Sunday, May 17, 2015

New Online at the CHS: Eusebius of Caesarea: Tradition and Innovations

Eusebius of Caesarea: Tradition and Innovations, by Aaron Johnson and Jeremy Schott, eds.
Johnson and Schott coverThe Center for Hellenic Studies is pleased to announce the online publication of Eusebius of Caesarea: Tradition and Innovations, by Aaron Johnson and Jeremy Schott, eds. on the CHS website. The work is available for purchase in print via Harvard University Press.

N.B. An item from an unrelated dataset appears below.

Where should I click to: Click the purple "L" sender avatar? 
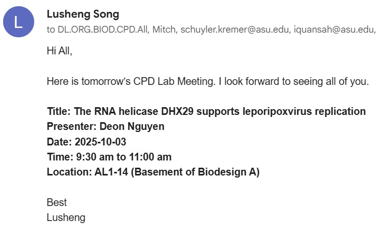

Eusebius of Caesarea was one of the most significant and voluminous contributors to the development of late antique literary culture. Despite his significance, Eusebius has tended to receive attention more as a source for histories of early Christianity and the Constantinian empire than as a writer and thinker in his own right. He was a compiler and copyist of pagan and Christian texts, collator of a massive chronographical work, commentator on scriptural texts, author of apologetic, historical, educational, and biographical works, and custodian of one of the greatest libraries in the ancient world. As such, Eusebius merits a primary place in our appreciation of the literary culture of late antiquity for both his self-conscious conveyance of multiple traditions and his fostering of innovative literary and intellectual trajectories. By focusing on the full range of Eusebius’s literary corpus, the collection of essays in Eusebius of Caesarea offers new and innovative studies that will change the ways classicists, theologians, and ancient historians think about this major figure.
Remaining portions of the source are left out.